Work request: Everything in the records below from the line containing "Open the Rank By Top 20 dropdown" through the line containing "You are a computer-use agent." is to be reproduced exactly, those two lines included; no picture is to be copied.

====

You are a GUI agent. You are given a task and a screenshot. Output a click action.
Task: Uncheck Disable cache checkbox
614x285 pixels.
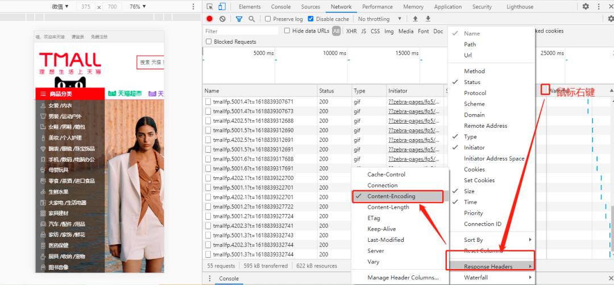pos(311,19)
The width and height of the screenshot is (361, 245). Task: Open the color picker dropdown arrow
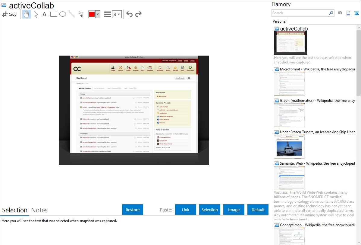98,14
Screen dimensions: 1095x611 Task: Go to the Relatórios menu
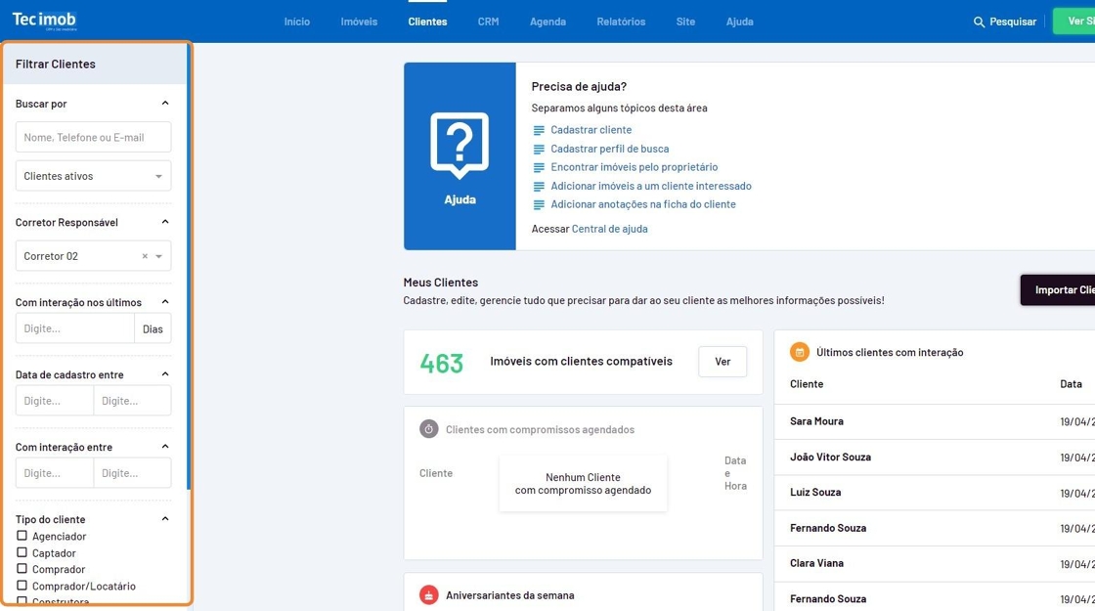pyautogui.click(x=621, y=22)
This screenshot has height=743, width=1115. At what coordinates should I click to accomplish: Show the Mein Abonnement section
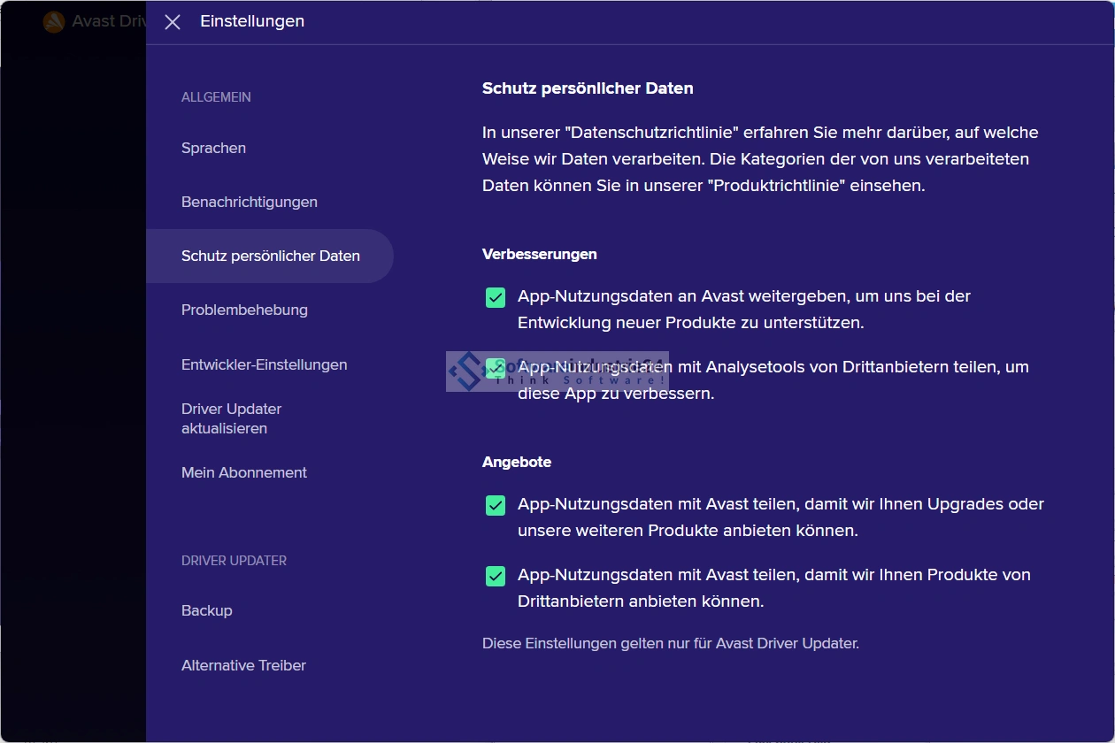tap(243, 472)
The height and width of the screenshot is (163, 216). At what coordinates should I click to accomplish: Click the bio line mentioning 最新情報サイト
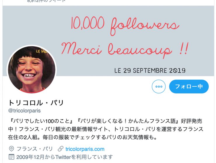(106, 129)
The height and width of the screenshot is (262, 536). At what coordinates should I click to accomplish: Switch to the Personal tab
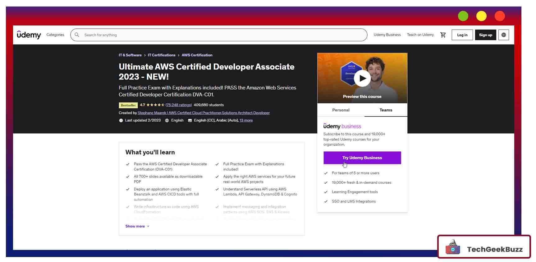[341, 110]
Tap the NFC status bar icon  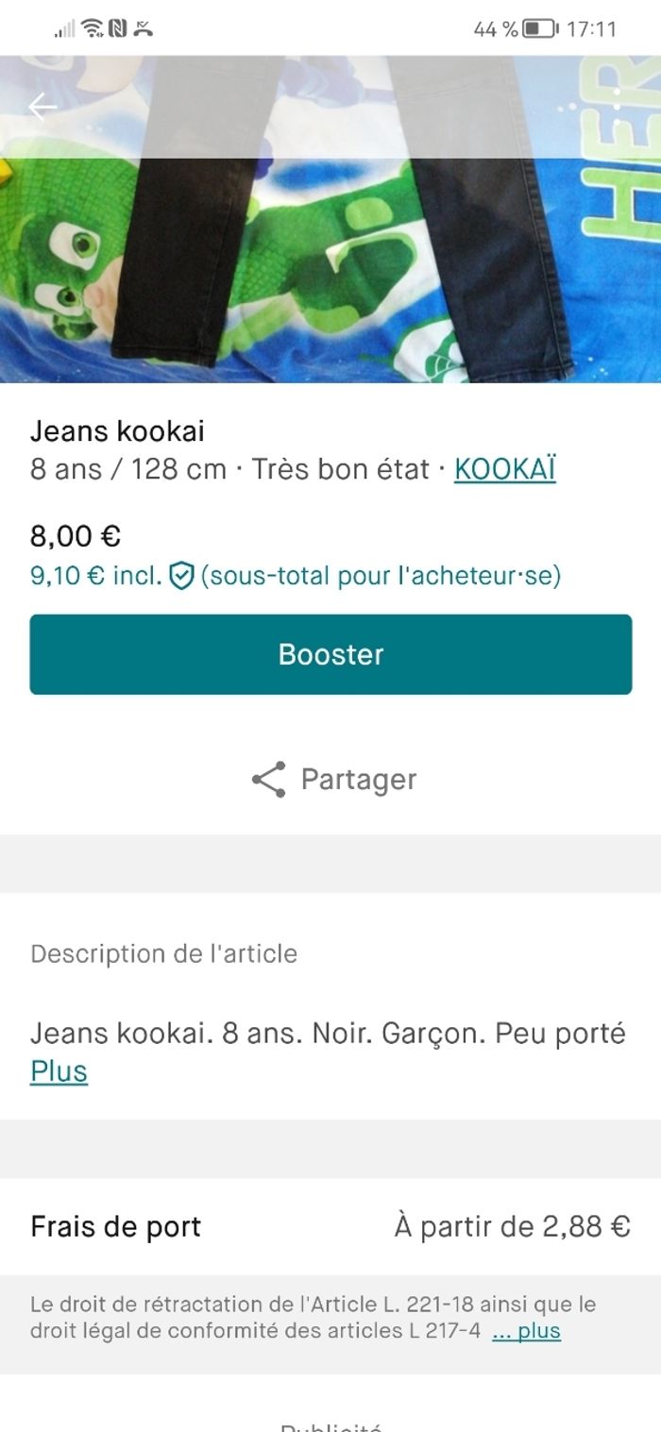118,28
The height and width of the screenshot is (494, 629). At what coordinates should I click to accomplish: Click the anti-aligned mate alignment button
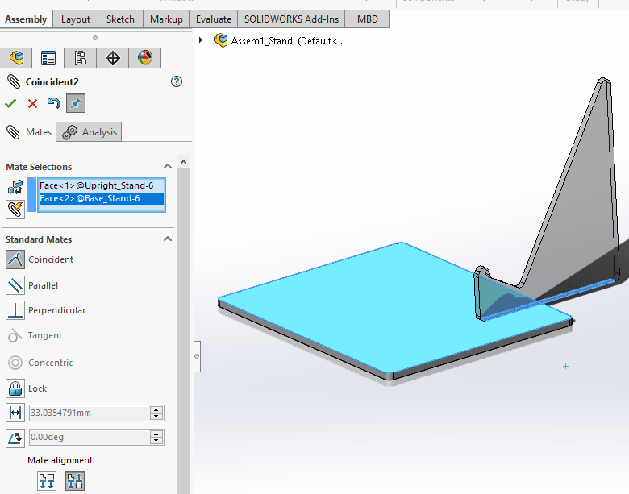click(74, 481)
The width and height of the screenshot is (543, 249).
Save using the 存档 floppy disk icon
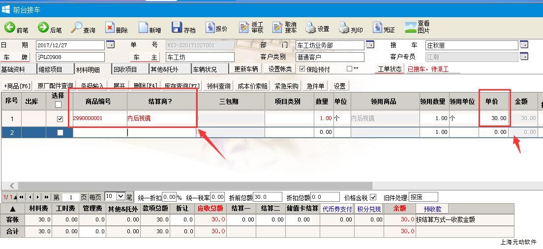point(177,28)
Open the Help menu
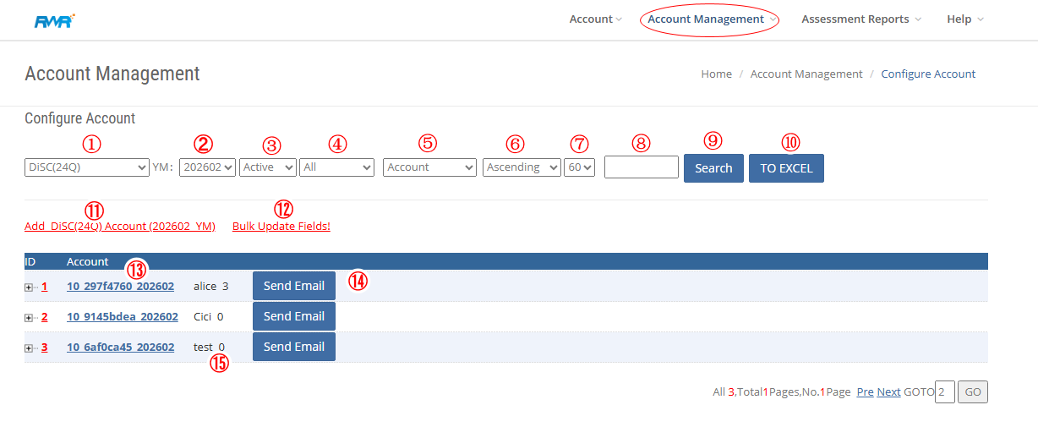Image resolution: width=1038 pixels, height=427 pixels. click(x=964, y=19)
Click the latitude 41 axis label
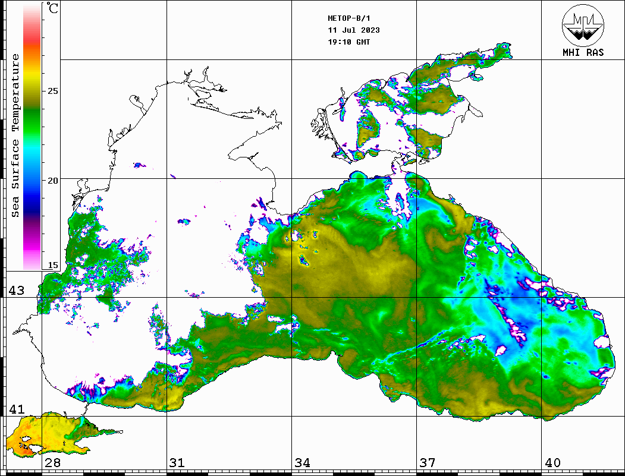The width and height of the screenshot is (625, 476). [x=15, y=409]
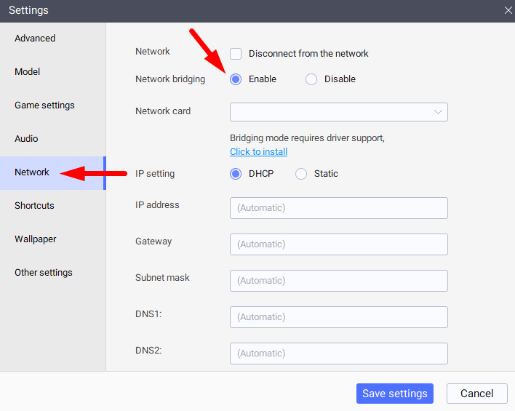Click the IP address input field

pos(339,208)
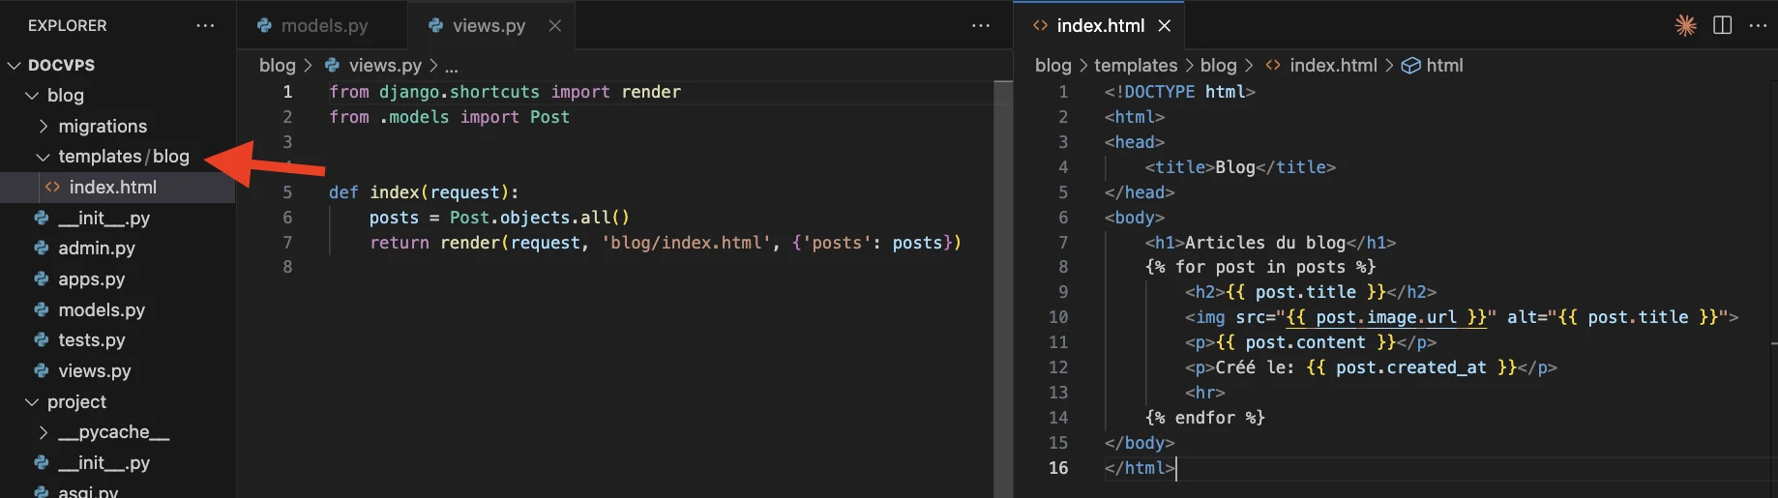Viewport: 1778px width, 498px height.
Task: Click templates in the index.html breadcrumb
Action: coord(1135,66)
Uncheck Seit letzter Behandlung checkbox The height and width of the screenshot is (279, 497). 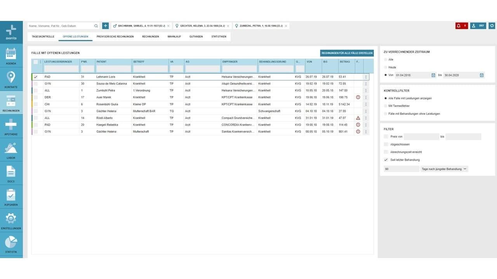(x=386, y=160)
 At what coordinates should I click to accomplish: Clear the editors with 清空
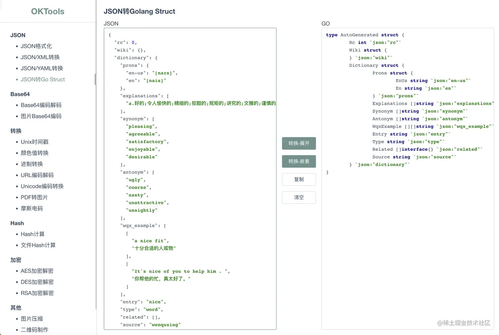pyautogui.click(x=299, y=197)
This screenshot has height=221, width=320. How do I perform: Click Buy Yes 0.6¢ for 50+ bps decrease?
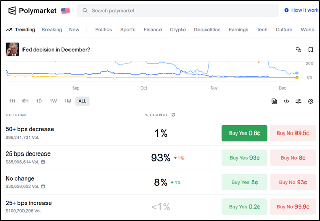(x=244, y=133)
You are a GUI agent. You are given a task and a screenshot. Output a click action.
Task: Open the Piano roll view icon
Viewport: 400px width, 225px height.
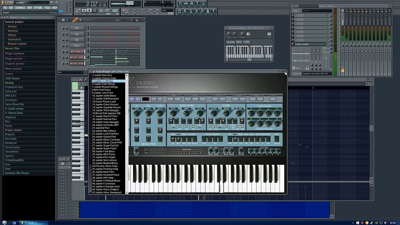(x=192, y=3)
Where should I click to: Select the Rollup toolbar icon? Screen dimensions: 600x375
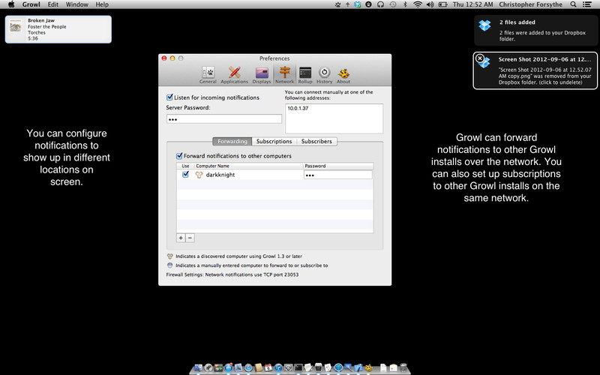coord(305,74)
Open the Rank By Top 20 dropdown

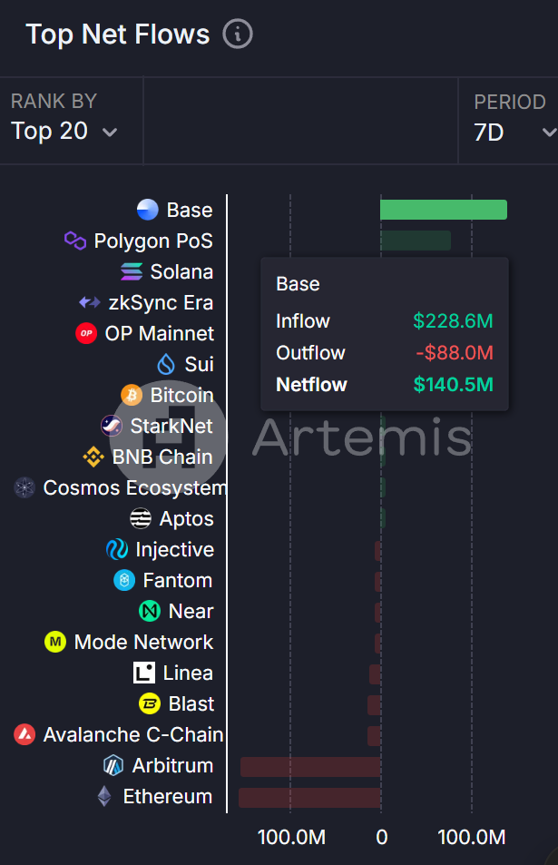(x=64, y=132)
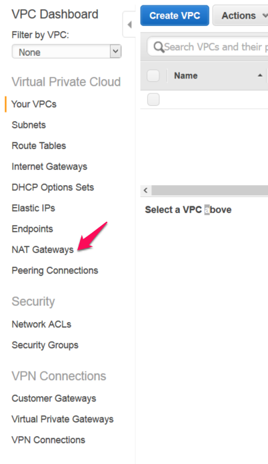Click the Create VPC button
The width and height of the screenshot is (268, 464).
[175, 15]
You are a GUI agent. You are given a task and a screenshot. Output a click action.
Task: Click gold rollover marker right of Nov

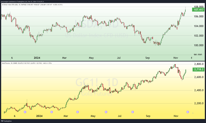188,112
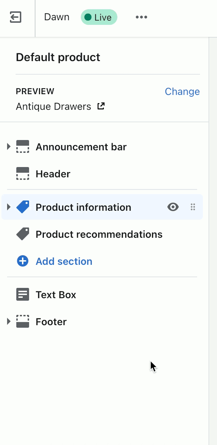The image size is (217, 445).
Task: Click the blue Product information tag icon
Action: pyautogui.click(x=23, y=207)
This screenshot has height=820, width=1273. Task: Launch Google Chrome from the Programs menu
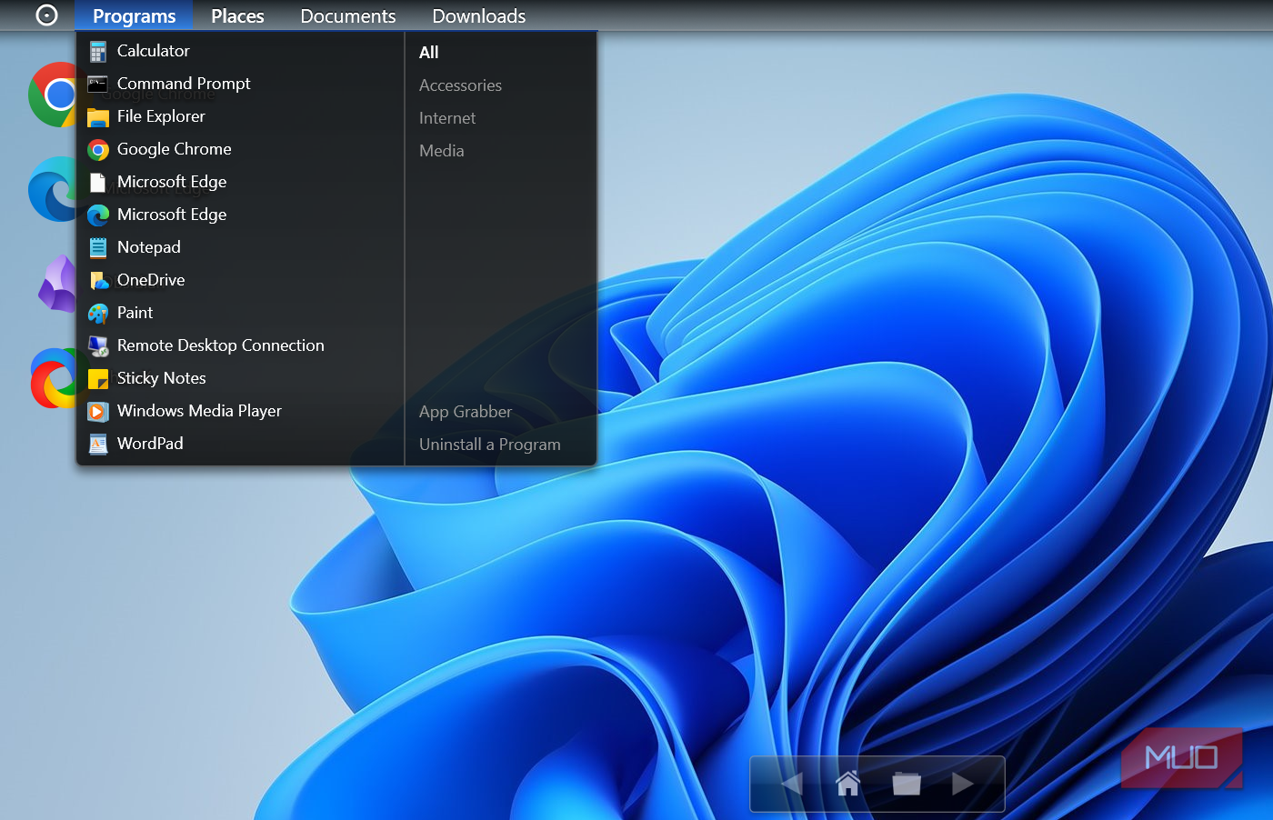(x=174, y=149)
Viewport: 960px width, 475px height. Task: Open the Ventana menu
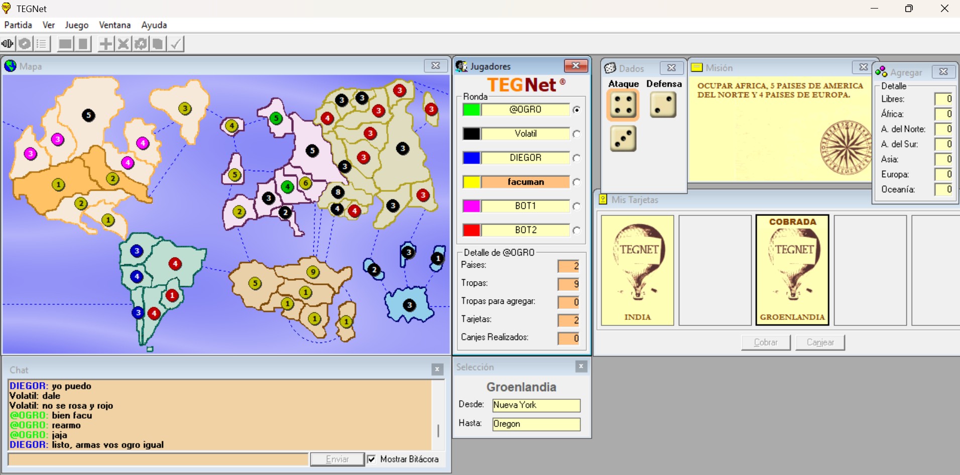(x=114, y=25)
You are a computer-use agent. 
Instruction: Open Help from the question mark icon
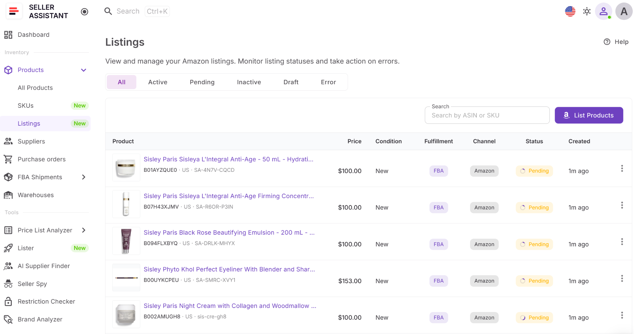pyautogui.click(x=607, y=42)
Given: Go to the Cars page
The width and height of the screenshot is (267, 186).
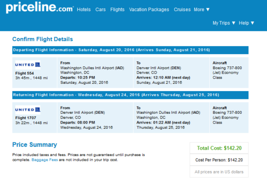Looking at the screenshot, I should coord(100,10).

====

Expected output:
Open the Rank By Top 20 dropdown

(x=64, y=132)
Click the Create VPC button
The width and height of the screenshot is (268, 464).
[175, 15]
You are a GUI agent. You are given a task and a screenshot. Output a click action.
Task: Click gold rollover marker right of Nov

188,112
The image size is (217, 445).
Task: Click the blue Product information tag icon
Action: pyautogui.click(x=23, y=207)
This screenshot has height=820, width=1273. Task: Launch Google Chrome from the Programs menu
(x=174, y=149)
Viewport: 960px width, 475px height. Task: Open the Ventana menu
(x=114, y=25)
You are a computer-use agent. 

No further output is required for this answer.